* _ABOUT THIS TASK_: Nothing but the lines from the one with "February (1476, 702)" through the end of the records below should be written out, and each must match word for word.

Records from a collection:
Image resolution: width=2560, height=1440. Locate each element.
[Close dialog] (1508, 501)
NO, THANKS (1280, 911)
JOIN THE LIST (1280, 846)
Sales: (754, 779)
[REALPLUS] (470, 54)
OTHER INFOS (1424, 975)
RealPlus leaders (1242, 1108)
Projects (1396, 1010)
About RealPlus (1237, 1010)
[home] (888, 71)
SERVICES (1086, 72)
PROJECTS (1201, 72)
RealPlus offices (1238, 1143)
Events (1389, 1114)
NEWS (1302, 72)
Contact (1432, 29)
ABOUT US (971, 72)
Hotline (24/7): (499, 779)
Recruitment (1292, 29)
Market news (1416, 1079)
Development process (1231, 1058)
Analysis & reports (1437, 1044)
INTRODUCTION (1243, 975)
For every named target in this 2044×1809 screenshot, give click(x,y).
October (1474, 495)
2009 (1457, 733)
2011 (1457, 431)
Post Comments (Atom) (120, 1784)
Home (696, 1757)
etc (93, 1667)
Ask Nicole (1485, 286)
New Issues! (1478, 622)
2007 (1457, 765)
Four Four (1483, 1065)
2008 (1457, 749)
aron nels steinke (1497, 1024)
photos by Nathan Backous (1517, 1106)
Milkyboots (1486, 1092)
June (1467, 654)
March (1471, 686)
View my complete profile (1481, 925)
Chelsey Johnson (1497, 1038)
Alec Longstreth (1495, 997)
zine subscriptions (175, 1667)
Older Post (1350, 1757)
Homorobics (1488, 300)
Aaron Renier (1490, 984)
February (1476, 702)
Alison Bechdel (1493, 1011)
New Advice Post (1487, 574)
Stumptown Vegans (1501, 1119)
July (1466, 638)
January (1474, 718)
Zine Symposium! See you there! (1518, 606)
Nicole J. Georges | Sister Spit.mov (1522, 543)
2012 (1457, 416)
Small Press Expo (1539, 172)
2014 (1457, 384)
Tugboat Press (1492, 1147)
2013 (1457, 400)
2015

* _EXPECTED ANSWER_:
February (1476, 702)
Alison Bechdel (1493, 1011)
New Advice Post (1487, 574)
Stumptown Vegans (1501, 1119)
July (1466, 638)
January (1474, 718)
Zine Symposium! See you there! (1518, 606)
Nicole J. Georges | Sister Spit.mov (1522, 543)
2012 (1457, 416)
Small Press Expo (1539, 172)
2014 (1457, 384)
Tugboat Press (1492, 1147)
2013 (1457, 400)
2015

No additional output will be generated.